An Indian Farmer About to Commit Suicide Writes a Note of Clarification

Vidharbha, India.

Sahibrao Adhao paints a vivid picture of Vidharbha’s debt trap. [Vidharba is a cotton-growing region in the north-east part of the state of Maharashtra. Eds.] He profiles the character of the creditor, captures the pathos of the debtor. He describes the interest mechanism and how it is manipulated. Adhao brings in the local features of sahucari in the Amravati-Akola belt. Here, there is no mortgage. You just give the lender a straight deed of sale for your land. In theory, he returns the land when you pay up. In truth, he holds on to it even after you have paid up. In fact, he demands more money.

Adhao is neither an academic studying the problem nor a reporter digging into the issue. Just a small farmer who lost all his land this way and whose suicide note is meticulous in detail.

“We sent a fax to Home Minister R.R. Patil,” says Udhav Adhao, a relative. “So far, nothing has happened. When he was alive and made a complaint, the police arrested him, not the sahucar.” That’s because “he tried to prevent the latter from cutting down trees on the land grabbed from him,” says Ashok, the dead man’s son. “Each time my father paid off some money, the sahucar raised his demand.” Adhao’s widow Babytai is too distressed to say a word at their home in Khirala village, Amravati district.

“The more the banking system denies the farmer aid, the more he must go to the sahucar,” says Vijay Jawandia, farm activist and leader. “People thought that after the Prime Minister’s visit, they could go to their bank and get a fresh crop loan. For many, this did not happen.”

In Wardha district, the suicide note of Ramkrishna Lonkar of Susandara village has grabbed attention in the local press. In it, Lonkar writes “After the Prime Minister’s visit and announcements of a fresh crop loan, I thought I could live again.” In fact, he was rebuffed at every stage when he began the process of seeking that loan. The talk at the top was not matched by credit at the bottom. “I was shown no respect,” he says in his note. Lonkar took his life on August 1, a month after Dr. Manmohan Singh’s visit to the Vidharbha region.

“Bankers are not going to give out fresh loans even after the interest waiver,” says Mr. Jawandia. “They know that farmers who could not pay back Rs.10,000 earlier cannot repay Rs.20,000 now. The more so when there is no change in the price of cotton. There is some logic in that. That’s why a loan waiver is vital. It lets the farmer start with a clean slate.”

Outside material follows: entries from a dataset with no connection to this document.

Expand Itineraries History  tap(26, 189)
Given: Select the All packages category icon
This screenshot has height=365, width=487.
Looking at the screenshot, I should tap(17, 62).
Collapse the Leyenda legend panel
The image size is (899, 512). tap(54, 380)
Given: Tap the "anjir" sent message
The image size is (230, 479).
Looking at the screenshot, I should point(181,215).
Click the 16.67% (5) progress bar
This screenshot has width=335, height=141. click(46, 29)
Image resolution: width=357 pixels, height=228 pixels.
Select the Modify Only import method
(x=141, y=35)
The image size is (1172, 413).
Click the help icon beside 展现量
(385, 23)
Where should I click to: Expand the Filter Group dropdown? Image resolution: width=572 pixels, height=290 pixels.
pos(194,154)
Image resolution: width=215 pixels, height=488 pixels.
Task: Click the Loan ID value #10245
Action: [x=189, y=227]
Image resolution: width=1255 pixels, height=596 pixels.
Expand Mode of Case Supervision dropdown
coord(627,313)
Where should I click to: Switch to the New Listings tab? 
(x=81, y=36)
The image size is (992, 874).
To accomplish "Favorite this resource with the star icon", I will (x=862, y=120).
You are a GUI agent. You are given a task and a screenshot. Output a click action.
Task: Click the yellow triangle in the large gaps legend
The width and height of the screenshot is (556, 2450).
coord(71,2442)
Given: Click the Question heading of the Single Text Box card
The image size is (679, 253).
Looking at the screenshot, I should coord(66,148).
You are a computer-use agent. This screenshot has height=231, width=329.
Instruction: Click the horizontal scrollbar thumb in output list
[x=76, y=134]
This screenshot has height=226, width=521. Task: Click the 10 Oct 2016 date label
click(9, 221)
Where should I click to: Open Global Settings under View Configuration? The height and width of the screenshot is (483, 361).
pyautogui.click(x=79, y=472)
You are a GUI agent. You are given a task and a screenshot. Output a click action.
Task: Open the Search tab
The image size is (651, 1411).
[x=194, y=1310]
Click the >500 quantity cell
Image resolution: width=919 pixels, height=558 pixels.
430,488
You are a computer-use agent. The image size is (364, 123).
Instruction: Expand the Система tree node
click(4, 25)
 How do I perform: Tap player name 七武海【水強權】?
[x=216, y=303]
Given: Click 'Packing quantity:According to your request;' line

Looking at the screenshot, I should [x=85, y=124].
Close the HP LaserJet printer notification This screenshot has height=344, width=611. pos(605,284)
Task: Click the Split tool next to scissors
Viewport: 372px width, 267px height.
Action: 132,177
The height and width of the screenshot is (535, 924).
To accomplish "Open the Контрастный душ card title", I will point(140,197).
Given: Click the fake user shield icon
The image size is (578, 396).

Officials admit the amounts involved in a possible waiver are quite small for a State like Maharashtra. “The total advances for all these six districts is a little over Rs.1,200 crore,” says one. That figure does not include the interest. [A crore is 10 million; a lakh, 100,000. 1$US = c 44 rupees. Eds.] “Tamil Nadu has waived five times that amount for its farmers.” There’s more. “If Rs.712 crore was the interest burden, when the advances are around Rs.1,200 crore, that’s shocking. It argues the original loans were very small. The burden has been too great for too long.”

“If you look at the amount taken away from farmers thanks to bad pricing and low import duties on cotton,” says Mr. Jawandia, “this is a trifling sum.”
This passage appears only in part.